Business

KAA on the spot over questionable cash flow

Monday, June 24th, 2024 08:06 | By
Auditor General Nancy Gathungu during a past event.
Auditor General Nancy Gathungu during a past event. PHOTO/Print

Auditor General Nancy Gathungu has pointed fingers at Kenya Airports Authority (KAA) over unaccounted car park revenue as well as hiring of lawyers without approval amounting to billions of shillings

 In an adverse report rendered on the Authority, Gathungu has also raised concerns over a number of issues with the institution including being in possession of lands that are in dispute yet various airstrips are sitting on it, having unsupported administrative expenses, unsupported land acquisition as well as having a Kenya Airways debt.

 Reads the report: “In my opinion, because of the significance of the matters described in the basis for adverse opinion section of my report, the financial statements do not present fairly, in all material respects, the financial position of the Kenya Airports Authority as at June 30, 2023, and of its financial performance and its cash flows for the year then ended, in accordance with International Financial Reporting Standards and do not comply with the Kenya Airports Authority Act, Cap.395 and the Public Finance Management Act, 2012.”

Physical receipts

 With regards to car park revenue collection, Gathungu regretted that the authority is not able to account for Sh2.5 billion as crucial documents required to support the same were not provided.

Part of the money includes Sh447 million collected from all the airports across the country which the report says cannot be accounted for. This, the report says, is because field verification carried out in the month of February, 2024 revealed that revenue collection in Kisumu International Airport, Malindi International Airport and Eldoret International Airport was based on manual systems with issuance of physical receipts and at times no receipts at all.

  On Jomo Kenyatta International Airport (JKIA) the report raises questions regarding the over Sh296.7 million collected from car parks through Kenya Airports Parking Services (KAPS) which JKIA agreed to collect car park revenue on their behalf.  Part of the agreement was that the concessionaire pays to the Authority revenue at the rate of 82 per cent of parking revenue collected, subject to a Minimum Annual Guarantee (MAG) of Sh250,000,000

 Despite the move, the report has raised concerns that weaknesses were noted on management and control of the car parks revenue collections by KAPS.

Critical data

 Part of the issues raised is the fact that the Authority is exposed to loss of funds as it solely relies on the report from KAPS for billing as JKIA bills the car parks fees based on the concessionaire’s (KAPS) reports and not electronic point of sale (ePOS) reports as per contract requirement. The ePOS, the report notes, although connected to the KAPS System, reports generated from two systems showed unexplained variance of Sh101,873,256 between the month of January, 2023 to May, 2023 in a span of five months.

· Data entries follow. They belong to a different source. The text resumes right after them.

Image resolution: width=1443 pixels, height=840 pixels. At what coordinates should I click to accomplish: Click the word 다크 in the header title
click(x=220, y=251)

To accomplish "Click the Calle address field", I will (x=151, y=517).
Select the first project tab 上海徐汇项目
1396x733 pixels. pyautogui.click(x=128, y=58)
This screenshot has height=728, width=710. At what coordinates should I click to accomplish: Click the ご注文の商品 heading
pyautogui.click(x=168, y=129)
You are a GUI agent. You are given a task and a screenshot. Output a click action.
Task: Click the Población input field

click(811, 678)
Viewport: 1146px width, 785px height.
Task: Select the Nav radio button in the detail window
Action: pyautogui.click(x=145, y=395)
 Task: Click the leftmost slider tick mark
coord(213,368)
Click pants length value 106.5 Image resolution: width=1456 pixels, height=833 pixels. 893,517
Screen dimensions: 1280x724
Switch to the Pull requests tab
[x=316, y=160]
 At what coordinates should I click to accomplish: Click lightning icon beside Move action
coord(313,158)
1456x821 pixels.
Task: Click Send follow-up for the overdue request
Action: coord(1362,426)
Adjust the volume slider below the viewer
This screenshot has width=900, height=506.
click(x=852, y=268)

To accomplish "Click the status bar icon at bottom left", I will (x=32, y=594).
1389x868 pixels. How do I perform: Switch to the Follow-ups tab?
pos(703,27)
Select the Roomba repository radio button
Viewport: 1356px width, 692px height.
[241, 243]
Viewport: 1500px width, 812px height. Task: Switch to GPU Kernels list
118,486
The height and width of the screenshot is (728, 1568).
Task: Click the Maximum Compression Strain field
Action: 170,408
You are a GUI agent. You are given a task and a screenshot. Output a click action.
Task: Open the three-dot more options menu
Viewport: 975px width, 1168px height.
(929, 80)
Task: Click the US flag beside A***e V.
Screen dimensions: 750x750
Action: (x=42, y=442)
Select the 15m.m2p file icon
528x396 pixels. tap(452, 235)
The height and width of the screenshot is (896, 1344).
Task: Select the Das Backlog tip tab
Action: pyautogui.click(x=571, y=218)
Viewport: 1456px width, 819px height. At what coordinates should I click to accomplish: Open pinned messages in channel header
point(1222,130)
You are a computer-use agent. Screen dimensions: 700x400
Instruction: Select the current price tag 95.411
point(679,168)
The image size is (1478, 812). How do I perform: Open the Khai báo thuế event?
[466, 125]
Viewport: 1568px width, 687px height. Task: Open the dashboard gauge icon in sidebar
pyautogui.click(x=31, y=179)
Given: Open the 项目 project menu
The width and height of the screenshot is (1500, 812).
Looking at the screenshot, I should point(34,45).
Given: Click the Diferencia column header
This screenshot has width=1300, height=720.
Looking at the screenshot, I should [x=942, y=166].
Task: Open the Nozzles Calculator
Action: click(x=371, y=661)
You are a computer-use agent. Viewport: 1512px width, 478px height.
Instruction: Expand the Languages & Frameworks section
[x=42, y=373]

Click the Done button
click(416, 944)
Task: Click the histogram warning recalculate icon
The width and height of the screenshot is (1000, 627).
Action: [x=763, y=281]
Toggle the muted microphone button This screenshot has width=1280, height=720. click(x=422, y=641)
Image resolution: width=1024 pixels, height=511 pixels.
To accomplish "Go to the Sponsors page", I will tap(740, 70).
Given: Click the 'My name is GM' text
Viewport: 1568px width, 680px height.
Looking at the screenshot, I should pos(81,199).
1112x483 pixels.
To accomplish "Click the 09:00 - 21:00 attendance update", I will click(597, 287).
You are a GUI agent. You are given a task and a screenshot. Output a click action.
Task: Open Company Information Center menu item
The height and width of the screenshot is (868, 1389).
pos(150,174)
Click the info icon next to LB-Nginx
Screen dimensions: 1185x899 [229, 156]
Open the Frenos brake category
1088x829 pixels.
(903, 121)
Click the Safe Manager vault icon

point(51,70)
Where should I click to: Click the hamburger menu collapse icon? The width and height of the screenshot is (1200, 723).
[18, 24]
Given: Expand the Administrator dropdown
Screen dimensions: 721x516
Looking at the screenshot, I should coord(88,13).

The report further notes that an audit interview and review of the system data showed that there was deficiency in integration between the Authority’s ePOS and KAPS whereby data was partially transmitted to the Authority’s ePOS from KAPS with numerous instances of critical data reflecting as null details.

 This, the report says indicates that ePOS could only extract selected data as shared from KAPS system via its Application Protocol Interface (API) thereby restricting the ability of the authority to validate any information from the concessionaire.  Reads the report: “No data verification and reconciliation is undertaken to ensure accuracy of the information declared by the concessionaire.”

 It adds: “Although the KAPS database was not exposed to the cyber security attack that the authority experienced, the details of the revenue collections for the months of July, 2022 to December 2022 was not provided and could not be accessed through the KAPS system.”

 In addition, the report raises concerns that automated car parking management system from KAPS is not fully

car registration number plate controlled as the system sometimes captures and prints symbols on the tickets instead of the specific car registration number, a move that exposes the Authority to loss of revenue because one car ticket can be used by a different car to exit creating a lapse in the security system.

 At the point of exit from the airport, the report further raises concerns that some users were paying in cash to the KAPS operators and the collections were not recorded in the system while in other cases other users would present the tickets and be allowed to exit.

Reads the report: “In the circumstances, the accuracy and completeness of concession income balance of Sh2,504,250,000 could not be confirmed.”

 On legal fees, the report raises concerns over Sh12.3 million that relates to fees paid to lawyers who represented the Authority in various disputes yet relevant documents were not available to show how the legal services were procured, the scope of work per firm and the terms and conditions of engagement.